Und wir sollten die Bedeutung der Kunst in ihrer Vielfalt für unsere Gesellschaft wertschätzen. Kunst fungiert als eine Art Flugsimulator für unser Leben. Wir sehen uns selbst, den Menschen und wie wir scheitern oder Erfolg haben. Das gibt uns Hoffnung oder jedenfalls die Erkenntnis, dass wir es sind, die das Leben gestalten. Ich verkenne dabei die momentanen Herausforderungen in Bezug auf die öffentlichen Haushalte nicht.

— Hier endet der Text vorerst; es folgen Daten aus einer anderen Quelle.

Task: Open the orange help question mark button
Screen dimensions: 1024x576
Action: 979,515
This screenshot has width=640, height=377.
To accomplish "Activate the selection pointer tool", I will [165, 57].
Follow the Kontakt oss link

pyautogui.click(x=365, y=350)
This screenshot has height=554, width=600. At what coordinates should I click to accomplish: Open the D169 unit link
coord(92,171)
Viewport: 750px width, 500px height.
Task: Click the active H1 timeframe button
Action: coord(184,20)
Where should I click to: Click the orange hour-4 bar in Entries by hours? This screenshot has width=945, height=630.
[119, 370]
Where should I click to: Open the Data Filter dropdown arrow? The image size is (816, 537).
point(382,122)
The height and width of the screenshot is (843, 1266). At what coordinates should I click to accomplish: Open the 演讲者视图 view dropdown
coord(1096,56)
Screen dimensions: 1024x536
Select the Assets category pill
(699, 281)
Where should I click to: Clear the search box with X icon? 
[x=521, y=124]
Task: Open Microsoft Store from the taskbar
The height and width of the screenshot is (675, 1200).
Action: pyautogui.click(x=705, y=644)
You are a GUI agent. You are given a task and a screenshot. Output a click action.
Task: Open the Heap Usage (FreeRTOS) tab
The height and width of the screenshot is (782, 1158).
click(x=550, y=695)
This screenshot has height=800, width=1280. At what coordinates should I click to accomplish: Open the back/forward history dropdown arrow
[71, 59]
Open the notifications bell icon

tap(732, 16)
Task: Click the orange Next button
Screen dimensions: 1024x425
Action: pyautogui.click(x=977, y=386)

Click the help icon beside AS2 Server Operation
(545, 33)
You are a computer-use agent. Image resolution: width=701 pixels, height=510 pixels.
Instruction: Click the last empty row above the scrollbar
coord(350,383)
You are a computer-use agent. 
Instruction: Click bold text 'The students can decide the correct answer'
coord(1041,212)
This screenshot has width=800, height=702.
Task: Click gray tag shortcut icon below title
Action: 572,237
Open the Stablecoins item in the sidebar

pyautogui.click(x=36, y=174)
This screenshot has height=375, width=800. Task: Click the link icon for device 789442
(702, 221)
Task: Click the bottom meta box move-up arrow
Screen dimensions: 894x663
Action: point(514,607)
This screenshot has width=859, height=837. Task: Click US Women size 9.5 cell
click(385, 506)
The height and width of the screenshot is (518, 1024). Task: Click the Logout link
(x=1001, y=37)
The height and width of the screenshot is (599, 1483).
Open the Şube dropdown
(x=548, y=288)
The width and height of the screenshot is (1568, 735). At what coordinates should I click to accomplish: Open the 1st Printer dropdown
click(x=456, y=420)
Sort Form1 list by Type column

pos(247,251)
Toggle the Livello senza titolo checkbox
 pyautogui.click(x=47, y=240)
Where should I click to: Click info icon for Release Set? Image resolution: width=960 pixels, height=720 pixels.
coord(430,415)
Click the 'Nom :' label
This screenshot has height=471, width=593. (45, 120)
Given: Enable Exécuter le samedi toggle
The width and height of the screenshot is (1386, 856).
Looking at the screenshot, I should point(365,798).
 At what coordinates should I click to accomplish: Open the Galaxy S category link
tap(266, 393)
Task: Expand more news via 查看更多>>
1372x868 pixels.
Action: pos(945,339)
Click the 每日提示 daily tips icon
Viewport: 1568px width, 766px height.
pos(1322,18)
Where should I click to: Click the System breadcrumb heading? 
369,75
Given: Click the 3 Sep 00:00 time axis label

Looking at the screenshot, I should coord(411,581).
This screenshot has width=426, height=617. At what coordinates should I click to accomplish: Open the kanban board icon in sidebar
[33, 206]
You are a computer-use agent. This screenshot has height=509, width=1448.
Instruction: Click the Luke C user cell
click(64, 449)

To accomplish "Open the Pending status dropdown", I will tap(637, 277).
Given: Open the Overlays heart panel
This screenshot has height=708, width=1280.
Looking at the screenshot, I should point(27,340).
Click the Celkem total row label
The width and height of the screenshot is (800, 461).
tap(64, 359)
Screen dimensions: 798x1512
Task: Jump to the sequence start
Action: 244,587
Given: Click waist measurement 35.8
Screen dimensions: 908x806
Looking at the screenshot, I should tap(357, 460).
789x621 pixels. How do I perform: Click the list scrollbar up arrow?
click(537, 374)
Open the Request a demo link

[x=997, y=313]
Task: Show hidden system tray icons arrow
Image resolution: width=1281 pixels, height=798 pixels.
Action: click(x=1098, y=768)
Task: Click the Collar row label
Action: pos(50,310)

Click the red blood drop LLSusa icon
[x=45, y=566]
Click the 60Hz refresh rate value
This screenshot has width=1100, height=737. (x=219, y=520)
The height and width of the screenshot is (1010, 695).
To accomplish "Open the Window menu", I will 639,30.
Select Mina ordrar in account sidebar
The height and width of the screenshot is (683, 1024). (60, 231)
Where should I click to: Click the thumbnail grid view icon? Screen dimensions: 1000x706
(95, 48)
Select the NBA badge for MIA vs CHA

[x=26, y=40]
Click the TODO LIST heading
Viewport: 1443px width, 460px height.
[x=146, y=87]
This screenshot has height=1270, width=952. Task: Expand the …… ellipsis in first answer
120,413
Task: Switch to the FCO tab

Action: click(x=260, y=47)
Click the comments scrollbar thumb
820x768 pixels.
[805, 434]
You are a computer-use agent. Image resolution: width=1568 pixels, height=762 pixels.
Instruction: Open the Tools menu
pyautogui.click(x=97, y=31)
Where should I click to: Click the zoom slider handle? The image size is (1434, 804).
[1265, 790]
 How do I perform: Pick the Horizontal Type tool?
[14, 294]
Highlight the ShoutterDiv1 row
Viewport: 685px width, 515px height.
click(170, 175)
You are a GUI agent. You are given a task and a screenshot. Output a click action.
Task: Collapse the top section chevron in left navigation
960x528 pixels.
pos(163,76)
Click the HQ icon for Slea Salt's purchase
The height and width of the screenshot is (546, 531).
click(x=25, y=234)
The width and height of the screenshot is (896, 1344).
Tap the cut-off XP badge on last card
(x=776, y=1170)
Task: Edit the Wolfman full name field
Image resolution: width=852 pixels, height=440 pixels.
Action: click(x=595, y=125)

Als Verband ziehen wir daraus folgende Konsequenzen: Wir laden unsere Mitglieder, d.h. die Vertreter:innen der Rechtsträger und die Leiter:innen der Theater und Orchester, dazu ein, die notwendige Transformation in die eigenen Hände zu nehmen und einen PAKT für die Zukunft zu schließen: gemeinsam auch durch schwierige Zeiten, miteinander und nicht gegeneinander, nur so können wir uns für die Zukunft aufstellen und die wichtigen Orte der Begegnung und Verbindung erhalten. Vielleicht ist das ja ein lohnender Gedanke zum
Anlass dieses ProtestFestes: Ein PAKT zwischen Trägern, Fördergebern, den Institutionen unter Beteiligung der Stadtgesellschaft.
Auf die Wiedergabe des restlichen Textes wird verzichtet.